Sex addiction. Underground fight clubs. Jet crashes. These are just some of the topics that populate the world of best-selling author Chuck Palahniuk.

Yet until now, the only time that any of his blistering works of fiction have made it to theatres was in 1999 with David Fincher's Fight Club. While Club only grossed $37 million domestically during its theatrical run, it has since gathered a considerable cult following and many consider it to be one of the best films of the 90's.

Now, with Choke, writer/director Clark Gregg has taken a shot at translating Palahniuk's crazed world to the bigscreen.

Gregg, who is making his directorial debut with Choke, was given the blessing of Palahniuk as he tweaked the screenplay over a nearly two-year period. The author told Gregg simply, "‘Don’t be too faithful, don’t stick to the book."

Still Gregg didn't feel as though he took Palahniuk's story, which is about (are you ready for this?) a sex addict who milks sympathy out of strangers by pretending to choke and then cons them into giving him money so he can support his deranged, dying mother, into totally new territory.

"I actually felt like I was not so much trying to take it a direction, but rather finding the best and truest movie within the book ... Now that's not saying that someone else might not look at it and see a completely different movie in the book," said Gregg.


While Gregg has tried his hand at writing before with 2000's blockbuster thriller What Lies Beneath, most of his film career has been spent in front of the camera working with such great directors as David Mamet ( The Spanish Prisoner, State and Main and Spartan ), Paul Thomas Anderson ( Magnolia ) and most recently with Jon Favreau on Iron Man.
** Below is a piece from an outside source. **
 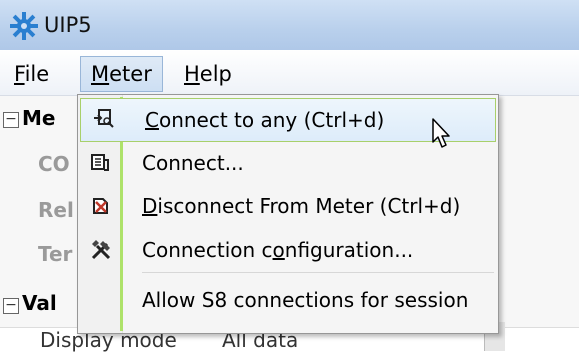 I want to click on label-pre: Connection c, so click(x=208, y=250). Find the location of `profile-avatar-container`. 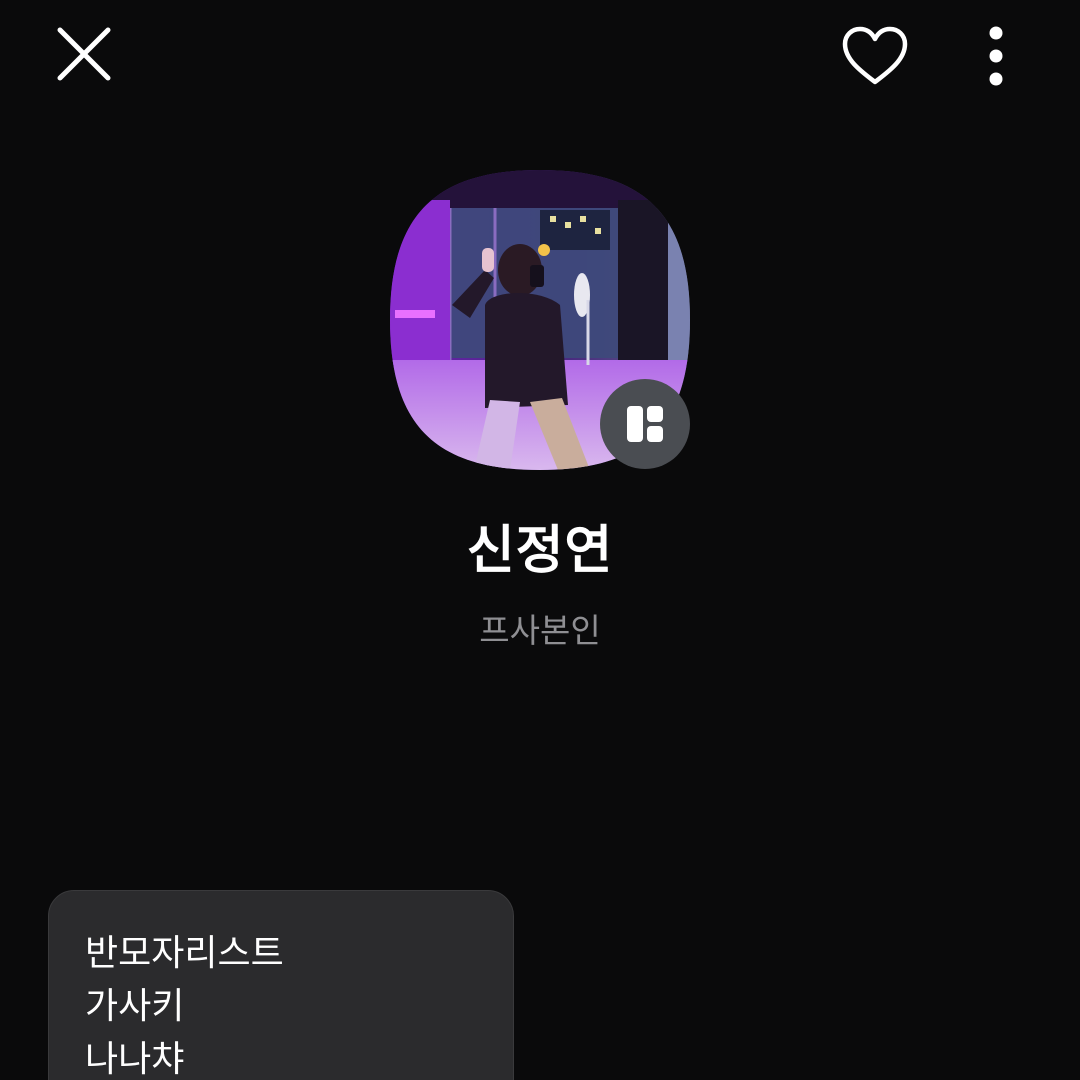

As a result, he's picked up some lessons about directing along the way.

"I definitely tried to soak up what they all do," said Gregg, "While it would be hard to pinpoint what exactly I took away, I know that Dave Mamet makes his sets a really fun place to be. You kind of can't wait to get to work because you know you're going to laugh a lot and have a good time. I definitely tried to do that."
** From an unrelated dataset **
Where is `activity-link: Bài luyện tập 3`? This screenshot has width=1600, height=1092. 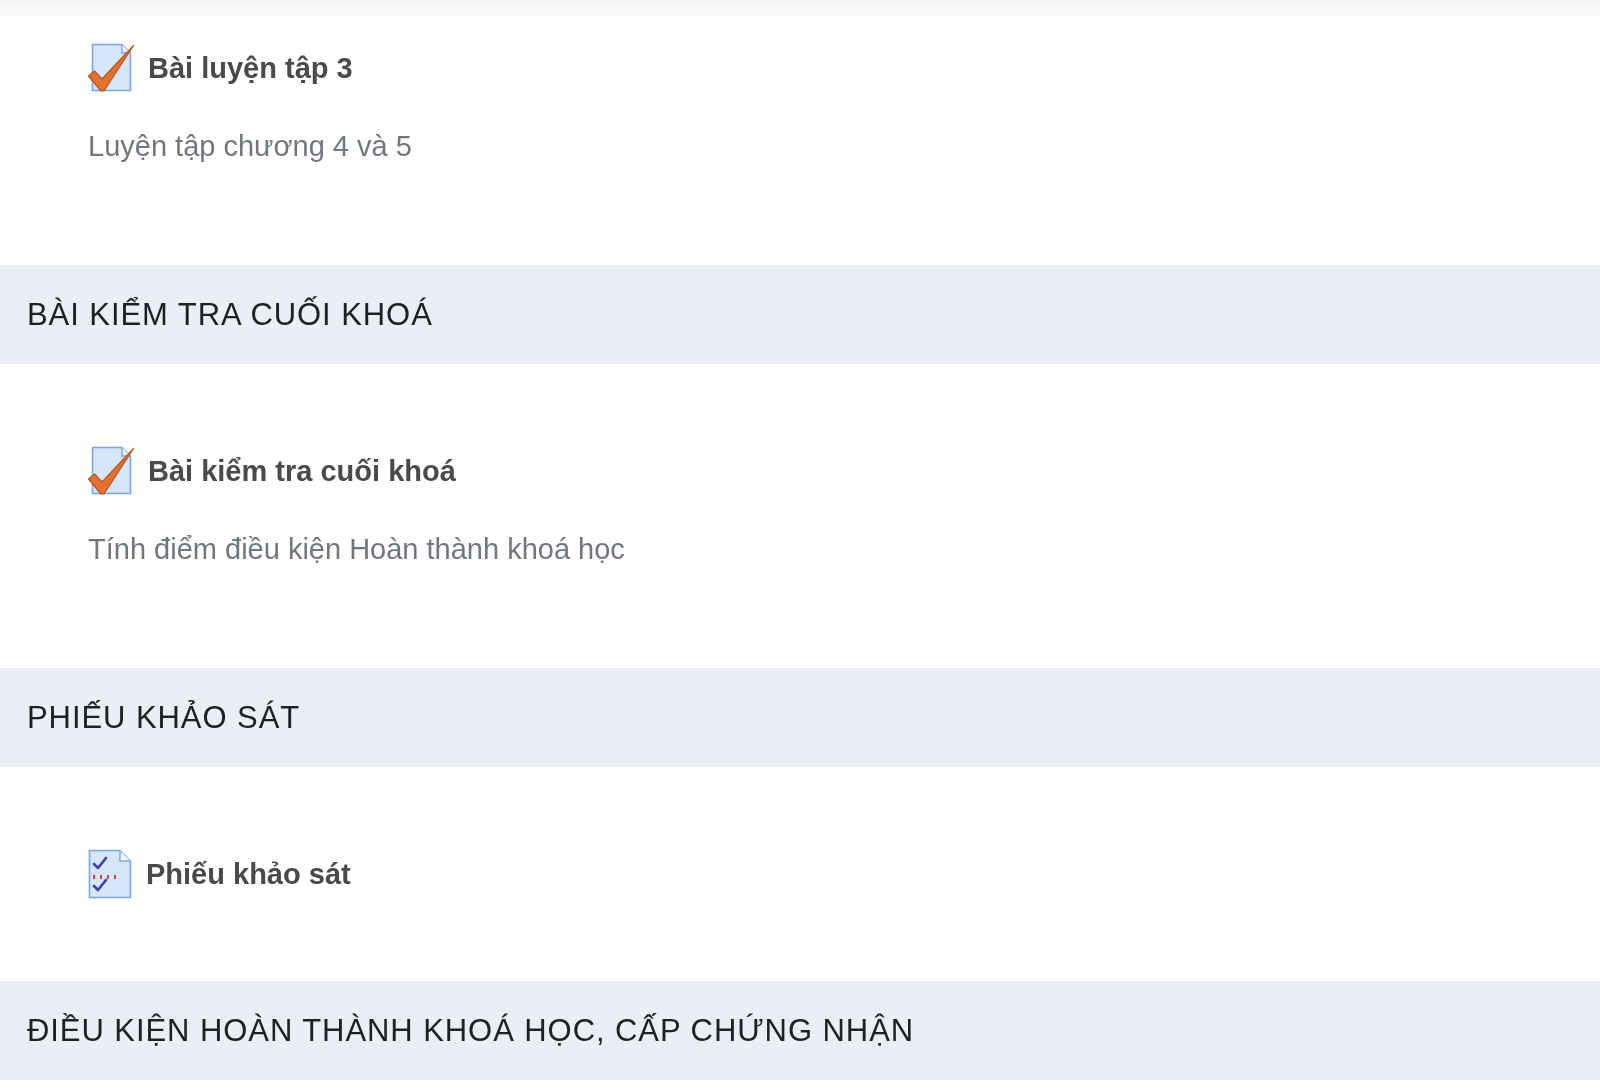 activity-link: Bài luyện tập 3 is located at coordinates (250, 68).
Of course, giving direction to the likes of Sam Rockwell, Anjelica Huston and Kelly Macdonald ( No Country for Old Men ), also gave Gregg some great lessons in acting.
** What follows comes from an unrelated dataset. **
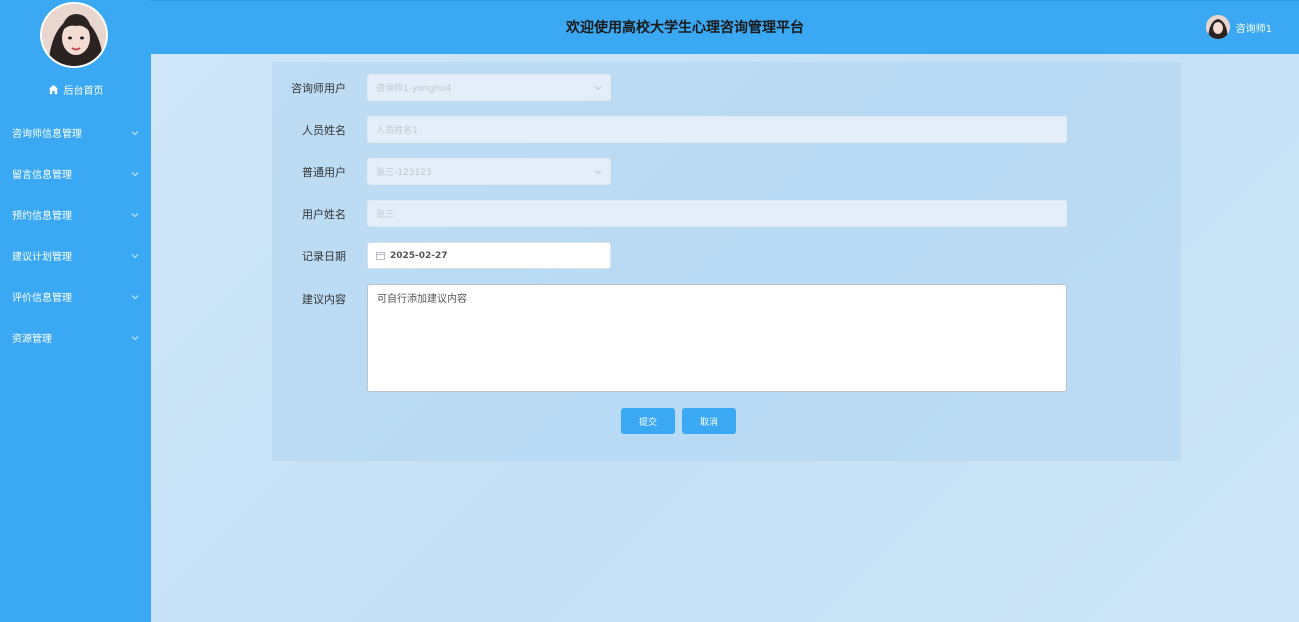  Describe the element at coordinates (42, 176) in the screenshot. I see `sidebar-item-label: 留言信息管理` at that location.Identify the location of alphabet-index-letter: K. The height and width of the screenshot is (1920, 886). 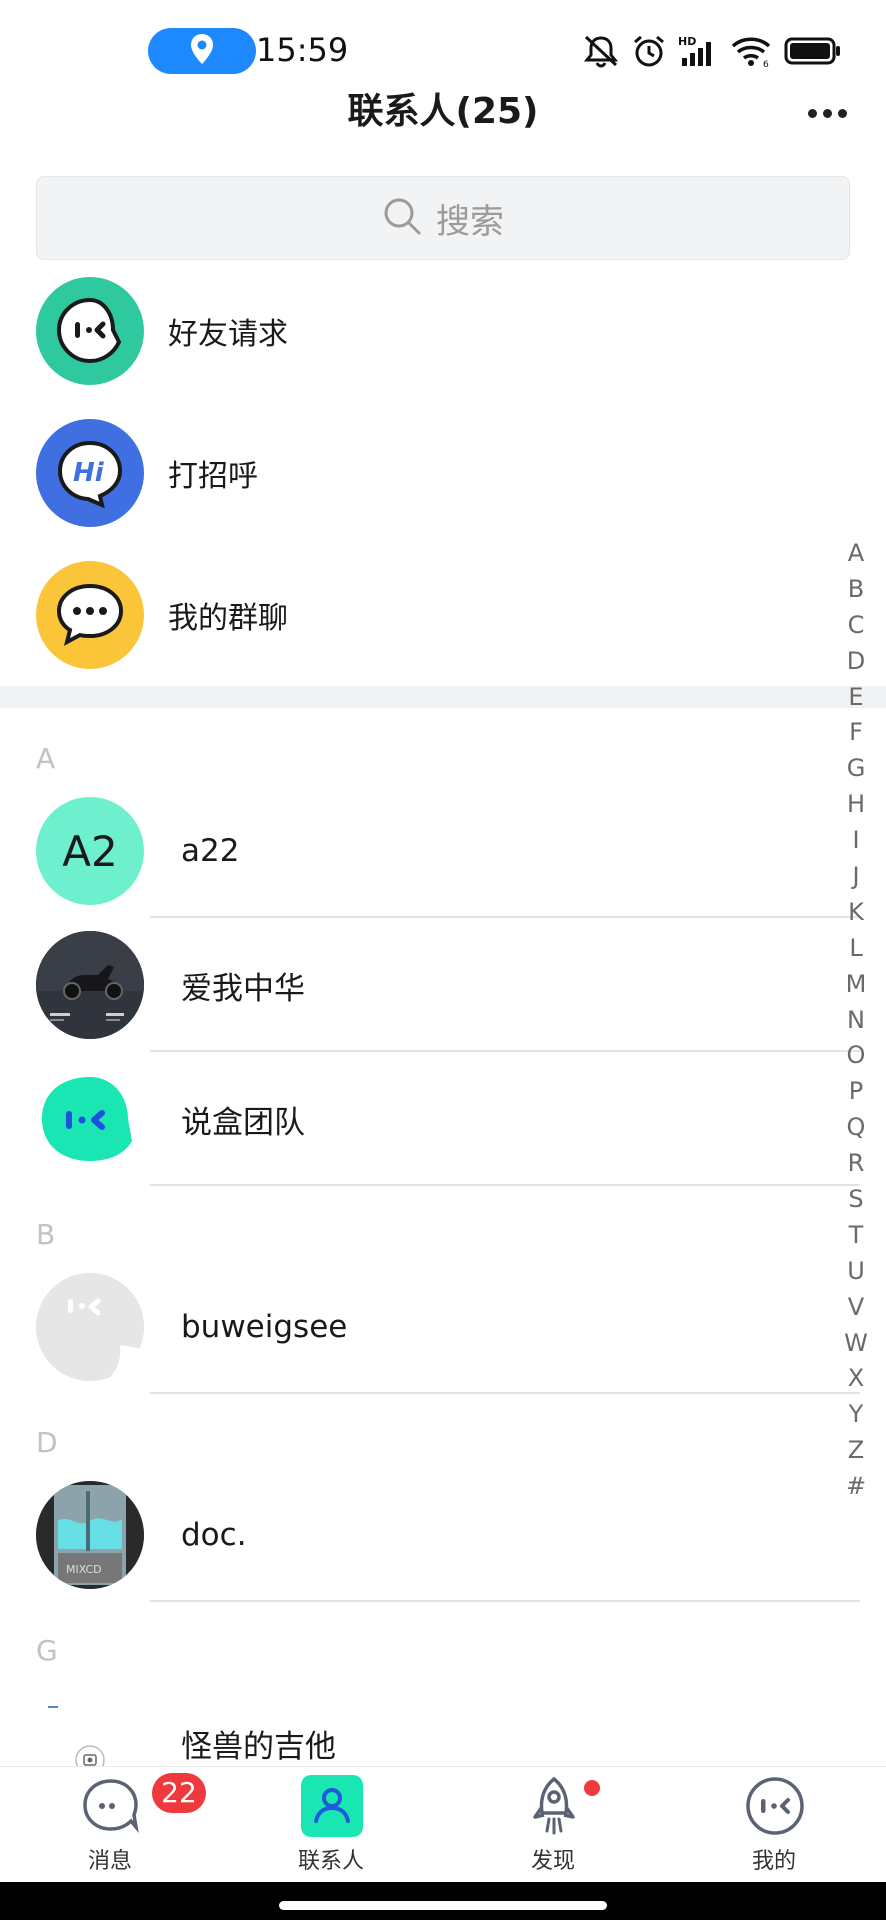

"I learned a lot from watching the other actors that I had there. You know, to see the different ways that Anjelica Huston works versus how Sam Rockwell works and how Kelly Macdonald works, each of them had something where I sat back and said, 'Wow! I should be doing that. I want to try that.'”

While Gregg would eventually like to direct his own original material, he has met with Palahniuk to discuss which of the author's other novels he may adapt next.

“I really want to do another book of Chuck’s. I think he’s got a kind of singular vision, and his books make great movies,” said Gregg.

As if often the case, actors try their hand at directing before ultimately choosing to stay in front of the camera. Gregg is not one of them.

“I loved it more than I could have imagined. And I'm going to fight really hard to get another shot at doing it."